Aux environs de Tongres, il y a eu, jusqu'il y a une vingtaine d'années, un peu de métayage. Actuellement, il n'en existe plus si ce n'est pour les vergers. Il est parfois stipulé, dans les actes de bail dans la région de Tongres et de Looz, où les arbres fruitiers sont nombreux, que la moitié des fruits revient au propriétaire.

Fermage. — Il faut distinguer, quant au fermage, entre le bail de grandes et moyennes exploitations et le fermage de lopins de terre consenti à de petits cultivateurs. Les grandes et moyennes fermes appartiennent d'ordinaire à d'anciennes familles nobles ou à des familles industrielles, ayant parfois un château dans le pays, habitant généralement en hiver nos grandes villes.

══════

_Travail demandé_:
Répondez aux questions suivantes à partir de l'extrait :
1. Pour quelles cultures le métayage existe-t-il encore aux environs de Tongres ?
2. Quelle part des fruits revient au propriétaire selon certains actes de bail de la région de Tongres et de Looz ?
3. À qui appartiennent d'ordinaire les grandes et moyennes fermes ?

_Données extraites_:
══════

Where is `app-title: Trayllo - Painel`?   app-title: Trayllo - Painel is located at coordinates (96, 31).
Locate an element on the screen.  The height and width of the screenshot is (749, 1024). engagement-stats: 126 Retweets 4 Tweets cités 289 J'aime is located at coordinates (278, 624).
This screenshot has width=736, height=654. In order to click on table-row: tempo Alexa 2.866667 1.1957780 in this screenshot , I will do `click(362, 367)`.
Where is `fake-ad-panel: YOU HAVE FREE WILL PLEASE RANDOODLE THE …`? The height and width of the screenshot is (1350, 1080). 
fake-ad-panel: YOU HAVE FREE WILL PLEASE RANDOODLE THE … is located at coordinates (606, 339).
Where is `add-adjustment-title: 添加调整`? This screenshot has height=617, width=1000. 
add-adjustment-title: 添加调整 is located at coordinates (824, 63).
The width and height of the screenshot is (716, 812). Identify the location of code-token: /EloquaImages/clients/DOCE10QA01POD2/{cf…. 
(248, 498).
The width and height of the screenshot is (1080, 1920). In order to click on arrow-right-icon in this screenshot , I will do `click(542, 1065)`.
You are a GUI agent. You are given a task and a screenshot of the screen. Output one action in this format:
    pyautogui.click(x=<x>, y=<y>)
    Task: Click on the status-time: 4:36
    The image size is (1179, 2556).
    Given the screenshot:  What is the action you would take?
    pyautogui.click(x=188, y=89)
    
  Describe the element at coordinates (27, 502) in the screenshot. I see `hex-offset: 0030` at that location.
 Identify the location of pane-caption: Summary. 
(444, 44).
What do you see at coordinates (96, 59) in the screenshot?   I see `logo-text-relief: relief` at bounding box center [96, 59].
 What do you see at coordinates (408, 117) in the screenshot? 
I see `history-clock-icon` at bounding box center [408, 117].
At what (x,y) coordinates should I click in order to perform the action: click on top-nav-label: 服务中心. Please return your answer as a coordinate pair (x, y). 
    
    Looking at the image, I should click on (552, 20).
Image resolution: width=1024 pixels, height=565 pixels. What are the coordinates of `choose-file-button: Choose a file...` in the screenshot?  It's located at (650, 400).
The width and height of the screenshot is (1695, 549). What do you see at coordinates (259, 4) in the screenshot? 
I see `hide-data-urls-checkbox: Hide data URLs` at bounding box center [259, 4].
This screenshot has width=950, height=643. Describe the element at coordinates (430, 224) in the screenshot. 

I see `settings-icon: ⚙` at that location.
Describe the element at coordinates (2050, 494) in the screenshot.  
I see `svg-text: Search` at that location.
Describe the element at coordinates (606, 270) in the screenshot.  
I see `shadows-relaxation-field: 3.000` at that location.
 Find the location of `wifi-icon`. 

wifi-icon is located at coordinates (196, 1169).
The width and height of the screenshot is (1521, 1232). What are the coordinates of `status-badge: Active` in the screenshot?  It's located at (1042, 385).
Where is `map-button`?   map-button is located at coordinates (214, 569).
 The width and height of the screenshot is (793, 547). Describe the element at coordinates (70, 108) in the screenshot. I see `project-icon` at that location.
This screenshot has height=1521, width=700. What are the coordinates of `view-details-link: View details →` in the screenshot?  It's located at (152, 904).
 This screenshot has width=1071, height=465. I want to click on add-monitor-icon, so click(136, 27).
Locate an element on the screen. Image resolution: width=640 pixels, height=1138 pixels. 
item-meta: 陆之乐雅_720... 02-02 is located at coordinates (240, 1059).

══════

_Résultat de l'exercice_:
1. Pour les vergers.
2. La moitié des fruits.
3. À d'anciennes familles nobles ou à des familles industrielles.